Bayesian population genomics in autopolyploids

Usage

polyfreqs(tM, rM, ploidy, iter = 1e+05, thin = 100, burnin = 20, print = 1000, error = 0.01, genotypes = FALSE, geno_dir = "genotypes", col_header = "", outfile = "polyfreqs-mcmc.out", quiet = FALSE)

Arguments

tM
Total reads matrix: matrix containing the total number of reads mapping to each locus for each individual.
rM
Reference reads marix: matrix containing the number of reference reads mapping to each locus for each individual.
ploidy
The ploidy level of individuals in the population (must be >= 2).
iter
The number of MCMC generations to run (default=100,000).
thin
Thins the MCMC output by sampling everything thin generations (default=100).
burnin
Percent of the posterior samples to discard as burn-in (default=20).
print
Frequency of printing the current MCMC generation to stdout (default=1000).
error
The level of sequencing error. A fixed constant (default=0.01).
genotypes
Logical variable indicating whether or not to print the values of the genotypes sampled during the MCMC (default=FALSE).
geno_dir
File path to directory containing the posterior samples of genotypes output by polyfreqs (default = "genotypes").
col_header
Optional column header tag for use in running loci in parallel (default="").
outfile
The name of the ouput file that samples from the posterior distribution of allele frequencies are written to (default="polyfreqs-mcmc.out").
quiet
Suppress the printing of the current MCMC generation to stdout (default=FALSE).

Value

Returns a list of 3 (4 if genotypes=TRUE) items:
posterior_freqs
A matrix of the posterior samples of allele frequencies.

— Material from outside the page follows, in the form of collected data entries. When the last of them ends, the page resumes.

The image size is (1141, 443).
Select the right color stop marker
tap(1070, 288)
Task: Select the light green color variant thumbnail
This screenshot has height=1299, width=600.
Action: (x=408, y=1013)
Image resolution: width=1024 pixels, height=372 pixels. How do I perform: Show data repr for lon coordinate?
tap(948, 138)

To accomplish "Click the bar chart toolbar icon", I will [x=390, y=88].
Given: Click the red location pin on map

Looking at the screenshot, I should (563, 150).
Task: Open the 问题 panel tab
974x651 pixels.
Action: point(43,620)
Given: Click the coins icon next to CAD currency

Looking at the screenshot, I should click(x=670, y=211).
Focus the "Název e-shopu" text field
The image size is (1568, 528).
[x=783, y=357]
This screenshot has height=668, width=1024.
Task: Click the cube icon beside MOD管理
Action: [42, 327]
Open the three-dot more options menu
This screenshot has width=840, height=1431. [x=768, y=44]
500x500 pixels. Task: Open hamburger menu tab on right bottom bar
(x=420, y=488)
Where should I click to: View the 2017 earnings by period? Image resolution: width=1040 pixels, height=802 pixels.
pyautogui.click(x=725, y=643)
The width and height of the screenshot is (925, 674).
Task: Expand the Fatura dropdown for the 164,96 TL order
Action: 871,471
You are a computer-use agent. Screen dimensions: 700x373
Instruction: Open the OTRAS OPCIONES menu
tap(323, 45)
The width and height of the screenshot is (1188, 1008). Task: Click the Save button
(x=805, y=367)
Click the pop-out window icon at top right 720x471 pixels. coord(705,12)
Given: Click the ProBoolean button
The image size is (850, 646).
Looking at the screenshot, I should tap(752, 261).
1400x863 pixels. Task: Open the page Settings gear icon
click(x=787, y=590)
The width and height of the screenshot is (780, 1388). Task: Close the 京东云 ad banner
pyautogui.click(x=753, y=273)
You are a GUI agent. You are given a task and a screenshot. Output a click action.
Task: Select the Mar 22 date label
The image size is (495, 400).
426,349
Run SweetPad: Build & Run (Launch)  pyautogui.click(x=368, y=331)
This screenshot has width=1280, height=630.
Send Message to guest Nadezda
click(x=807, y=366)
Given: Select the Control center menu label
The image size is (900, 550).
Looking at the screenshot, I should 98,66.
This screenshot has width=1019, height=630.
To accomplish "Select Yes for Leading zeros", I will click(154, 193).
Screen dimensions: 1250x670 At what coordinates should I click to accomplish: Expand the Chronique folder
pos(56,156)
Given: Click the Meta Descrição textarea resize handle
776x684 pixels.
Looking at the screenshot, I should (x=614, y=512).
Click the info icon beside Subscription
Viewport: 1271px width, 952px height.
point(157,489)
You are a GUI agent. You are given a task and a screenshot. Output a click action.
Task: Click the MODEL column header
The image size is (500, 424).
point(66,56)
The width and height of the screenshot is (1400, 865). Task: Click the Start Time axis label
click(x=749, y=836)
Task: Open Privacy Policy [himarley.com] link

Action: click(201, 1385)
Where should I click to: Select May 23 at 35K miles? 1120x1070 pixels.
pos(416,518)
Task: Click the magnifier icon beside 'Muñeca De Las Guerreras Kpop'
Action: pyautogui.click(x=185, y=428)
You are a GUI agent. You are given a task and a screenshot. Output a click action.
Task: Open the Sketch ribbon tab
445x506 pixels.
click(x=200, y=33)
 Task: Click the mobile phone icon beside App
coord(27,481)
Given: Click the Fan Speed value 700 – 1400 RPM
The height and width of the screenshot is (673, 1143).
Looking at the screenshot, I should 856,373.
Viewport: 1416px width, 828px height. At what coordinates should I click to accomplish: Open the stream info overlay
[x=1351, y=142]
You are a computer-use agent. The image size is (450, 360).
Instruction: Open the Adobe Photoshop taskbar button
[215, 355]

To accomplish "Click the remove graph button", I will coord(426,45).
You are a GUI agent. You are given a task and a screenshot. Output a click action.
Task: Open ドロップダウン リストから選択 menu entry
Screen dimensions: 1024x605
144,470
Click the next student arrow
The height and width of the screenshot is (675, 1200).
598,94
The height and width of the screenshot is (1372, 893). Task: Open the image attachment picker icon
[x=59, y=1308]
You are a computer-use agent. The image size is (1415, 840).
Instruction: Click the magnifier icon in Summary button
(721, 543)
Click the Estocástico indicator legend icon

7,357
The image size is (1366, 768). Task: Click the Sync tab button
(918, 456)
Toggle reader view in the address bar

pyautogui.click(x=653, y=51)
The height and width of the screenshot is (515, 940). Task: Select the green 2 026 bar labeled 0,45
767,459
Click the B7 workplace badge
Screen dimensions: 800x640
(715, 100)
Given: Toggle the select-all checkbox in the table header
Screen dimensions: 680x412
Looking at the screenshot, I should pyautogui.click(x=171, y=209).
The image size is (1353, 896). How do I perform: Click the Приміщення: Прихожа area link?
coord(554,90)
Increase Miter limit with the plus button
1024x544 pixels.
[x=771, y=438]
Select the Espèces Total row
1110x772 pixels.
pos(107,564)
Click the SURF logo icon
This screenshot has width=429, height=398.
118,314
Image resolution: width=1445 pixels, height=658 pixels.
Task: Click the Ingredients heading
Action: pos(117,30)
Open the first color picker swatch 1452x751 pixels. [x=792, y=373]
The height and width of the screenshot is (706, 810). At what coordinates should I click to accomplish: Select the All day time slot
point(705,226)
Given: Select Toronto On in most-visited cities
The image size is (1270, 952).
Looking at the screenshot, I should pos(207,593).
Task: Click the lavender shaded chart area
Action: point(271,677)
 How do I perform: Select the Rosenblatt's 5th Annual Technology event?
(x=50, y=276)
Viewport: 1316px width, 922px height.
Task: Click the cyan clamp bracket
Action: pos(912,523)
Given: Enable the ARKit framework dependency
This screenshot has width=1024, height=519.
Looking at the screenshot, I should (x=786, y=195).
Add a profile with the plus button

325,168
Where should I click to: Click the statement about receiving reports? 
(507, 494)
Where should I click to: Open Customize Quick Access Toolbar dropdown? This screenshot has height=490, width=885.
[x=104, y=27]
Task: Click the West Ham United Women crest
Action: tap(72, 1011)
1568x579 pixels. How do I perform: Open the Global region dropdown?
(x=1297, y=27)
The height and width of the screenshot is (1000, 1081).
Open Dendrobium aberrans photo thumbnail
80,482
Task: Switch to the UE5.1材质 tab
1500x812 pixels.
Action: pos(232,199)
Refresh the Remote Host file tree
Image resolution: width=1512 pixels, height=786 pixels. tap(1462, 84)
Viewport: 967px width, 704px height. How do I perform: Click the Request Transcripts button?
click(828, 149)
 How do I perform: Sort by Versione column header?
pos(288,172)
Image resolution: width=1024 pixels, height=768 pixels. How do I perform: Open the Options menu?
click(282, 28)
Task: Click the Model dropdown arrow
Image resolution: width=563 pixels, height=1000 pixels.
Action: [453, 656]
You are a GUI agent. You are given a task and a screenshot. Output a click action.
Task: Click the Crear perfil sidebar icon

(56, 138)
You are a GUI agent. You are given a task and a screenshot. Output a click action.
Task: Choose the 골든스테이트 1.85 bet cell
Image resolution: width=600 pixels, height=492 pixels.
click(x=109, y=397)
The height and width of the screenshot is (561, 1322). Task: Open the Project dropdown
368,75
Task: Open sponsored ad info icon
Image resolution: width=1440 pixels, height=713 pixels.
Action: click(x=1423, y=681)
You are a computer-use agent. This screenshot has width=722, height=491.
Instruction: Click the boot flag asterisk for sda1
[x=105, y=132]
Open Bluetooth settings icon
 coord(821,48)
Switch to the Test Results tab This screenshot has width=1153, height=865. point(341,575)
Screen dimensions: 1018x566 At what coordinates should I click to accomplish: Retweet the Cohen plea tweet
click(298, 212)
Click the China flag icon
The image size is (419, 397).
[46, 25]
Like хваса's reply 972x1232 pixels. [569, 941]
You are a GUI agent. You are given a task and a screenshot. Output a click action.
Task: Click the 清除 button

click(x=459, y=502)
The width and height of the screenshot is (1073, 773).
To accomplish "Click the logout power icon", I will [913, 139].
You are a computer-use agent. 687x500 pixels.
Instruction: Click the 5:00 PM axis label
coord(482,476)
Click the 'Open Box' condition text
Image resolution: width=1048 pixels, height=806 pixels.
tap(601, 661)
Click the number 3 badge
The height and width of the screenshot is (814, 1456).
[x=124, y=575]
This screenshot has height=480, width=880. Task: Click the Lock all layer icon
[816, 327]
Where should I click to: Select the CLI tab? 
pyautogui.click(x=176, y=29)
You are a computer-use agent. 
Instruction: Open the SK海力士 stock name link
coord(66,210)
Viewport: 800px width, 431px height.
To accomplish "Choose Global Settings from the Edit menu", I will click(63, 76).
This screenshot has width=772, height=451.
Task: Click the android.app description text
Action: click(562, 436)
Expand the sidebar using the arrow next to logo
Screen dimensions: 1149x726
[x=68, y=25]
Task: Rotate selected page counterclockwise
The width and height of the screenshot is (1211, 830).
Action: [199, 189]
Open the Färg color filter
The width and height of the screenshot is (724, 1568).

These are also printed to the file with the name given by the outfile argument.

map_genotypes
If genotypes=TRUE, then a fourth item will be returned as a matrix containing the maximum a posteriori genotype estimates accounting for burn-in.

het_obs
Matrix of posterior samples of observed heterozygosity.

het_exp
Matrix of posterior samples of expected heterozygosity.

Description

polyfreqs implements a Gibbs sampling algorithm to perform Bayesian inference on the allele frequencies (and other quantities) in a population of autopolyploids. It is the main function for conducting inference with the polyfreqs package.

Details

Data sets run through polyfreqs must be of class "matrix" with row names representing the names of the individuals sampled. The simplest way to get data into R for running an analysis is to format the total read matrix and reference read matrix as tab delimited text files with the first column containing the individual names and one column after that with the read counts for each locus. These data can then be read in using the read.table function with the row.names argument set equal to 1. An optional tab delimited list of locus names can be included as the first row and are treated as column headers for each locus (set header=T in the read.table function). When running the polyfreqs, there are a number of options that control what the function returns. To estimate genotypes and print posterior genotype samples to file, set the genotypes argument to TRUE and select a name for the output directory geno_dir (defaults to "genotypes"). polyfreqs also prints the current MCMC generation (with a frequency set by the print_freqs argument) to the R console so that users can track run times. This print can be turned off by setting quiet=TRUE. More details on using polyfreqs can be found in the introductory vignette.

References

Blischak PD, LS Kubatko and AD Wolfe. Accounting for genotype uncertainty in the estimation of allele frequencies in autopolyploids. In revision.

Examples

data(total_reads) data(ref_reads) polyfreqs(total_reads,ref_reads,4,iter=100,thin=10)
Starting MCMC...
$posterior_freqs [,1] [,2] [1,] 0.3905059 0.4236661 [2,] 0.4762795 0.4194708 [3,] 0.6663735 0.4693287 [4,] 0.5252888 0.4155101 [5,] 0.4254997 0.2642039 [6,] 0.3952163 0.3830535 [7,] 0.4731001 0.3573495 [8,] 0.4098106 0.4160133 [9,] 0.4497170 0.4514914 [10,] 0.4588010 0.5026862 $het_obs [,1] [,2] [1,] 0.6333333 0.6333333 [2,] 0.6000000 0.6333333 [3,] 0.6166667 0.6166667 [4,] 0.6166667 0.6333333 [5,] 0.6500000 0.6000000 [6,] 0.6333333 0.6166667 [7,] 0.6000000 0.6000000 [8,] 0.6333333 0.6333333 [9,] 0.6166667 0.5833333 [10,] 0.5833333 0.6166667 $het_exp [,1] [,2] [1,] 0.4761357 0.4898292 [2,] 0.5043052 0.4883668 [3,] 0.4426553 0.5020762 [4,] 0.5027455 0.4869143 [5,] 0.4890549 0.3820004 [6,] 0.4783786 0.4737745 [7,] 0.5039475 0.4603352 [8,] 0.4847019 0.4871028 [9,] 0.4985480 0.5017154 [10,] 0.5031725 0.5041506

Author

Paul Blischak